He steeples his fingers. “Focus on the One True Purpose. Work back from there, identifying and scrutinizing each facet of your existence here. If at any point you find yourself at a dead-end, unable to continue, return to me immediately.”
He tries to reassure me with a smile. I see his eyes tick down to his notes, his smile tighten, and I know I’ve been told this before.
But I don’t remember.
* * *
They draw us into formation for the latest crossing.
This is in the town square, in Jasper, because we need this much open space to accommodate us. I count over four hundred animates on one side of the square, with twice that many men on the other. A covered canopy shields the Chemist and his retinue from the sun. He sits on a throne of carved diamond, naked and strangely featureless save for long blonde hair, almost a clay prototype of everything that’s followed. His sons stand around him in their immaculate suits and black satin waistcoats, their oil-slick hair glistening.
A bizarre distortion ripples in the centre of the square. Purple, pink, and silver. The Chemist leans across to Norton, his eldest son, and whispers something. Norton steps forward and orders a group of technicians to attend to the disruption.
They circle it and probe with electric-blue hands, sinking fingers into the ripple, straining elbows and shoulders until chunks of color come away like rotting boards to reveal a golden sheen. Another group of technicians are busy assembling a cast iron apparatus nearby. Cogs and joints squeal. They adjust a brass gramophone horn. One of them buries his head inside that and yelps loud enough to jump the needle on an attached meter. He gives his colleagues a thumbs-up.

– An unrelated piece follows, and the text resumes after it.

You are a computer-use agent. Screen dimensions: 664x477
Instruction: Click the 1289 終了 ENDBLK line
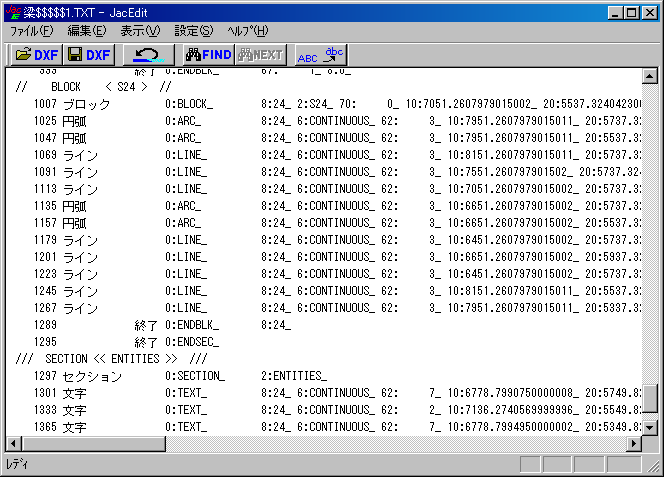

I have seen this ritual many times before.
A group of five animates shuffles forward to be tethered to the apparatus via cables anchored to sockets in the base of their stone spines.
The mantis on my shoulder whirs. “Our time. Should be us.”
“I haven’t purged the memories yet.”
“You stall. You scared.”
“What’s there to be afraid of? The next world can’t be any worse than here.”
“Then why? Been too long.”
“I don’t know.”
“Almost done. Have to be. Finish quick and we go.” The mantis sways in the breeze. “Otherwise total waste.”
Each of the five animates hold their own mantis pilots in their hands. A couple of burped words from the technicians and the mantises are encased in pearly bubbles that could survive a direct hit from a Company shell. Everyone pauses, looks to Norton, who flaps his hand impatiently.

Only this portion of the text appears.